PROMPT>
Please revise the data between the lines holding "What do you" and "Locate an element", inclusive, swapping "screenshot" for "screen image" and leaving everything else as it is.

MATERIAL FOR THIS TASK>
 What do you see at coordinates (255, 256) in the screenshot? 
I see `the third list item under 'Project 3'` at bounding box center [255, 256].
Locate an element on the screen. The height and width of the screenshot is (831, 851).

==

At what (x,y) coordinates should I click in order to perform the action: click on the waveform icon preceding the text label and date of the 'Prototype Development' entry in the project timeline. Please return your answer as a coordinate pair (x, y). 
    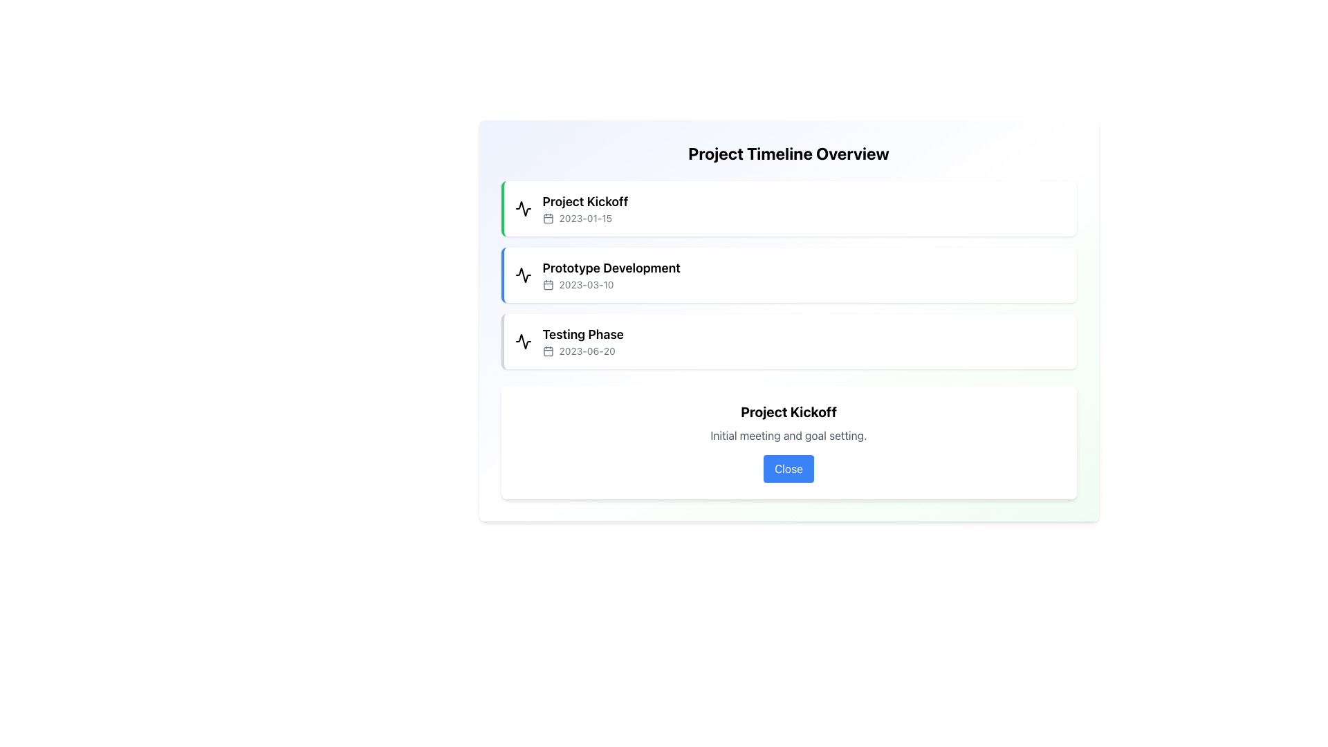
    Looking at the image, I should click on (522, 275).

---

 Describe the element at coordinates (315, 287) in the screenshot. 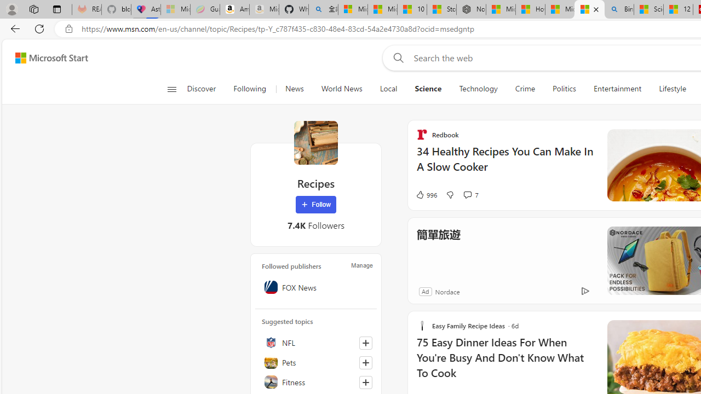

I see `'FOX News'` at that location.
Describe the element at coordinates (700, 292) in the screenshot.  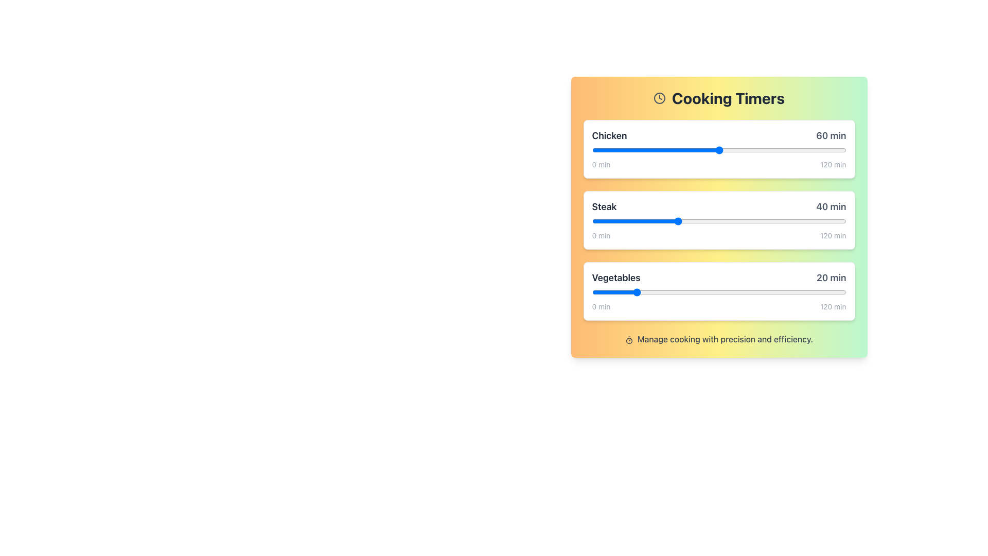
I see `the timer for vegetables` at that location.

TASK ANSWER>
 What do you see at coordinates (255, 256) in the screen image? 
I see `the third list item under 'Project 3'` at bounding box center [255, 256].
Locate an element on the screen. The height and width of the screen image is (831, 851).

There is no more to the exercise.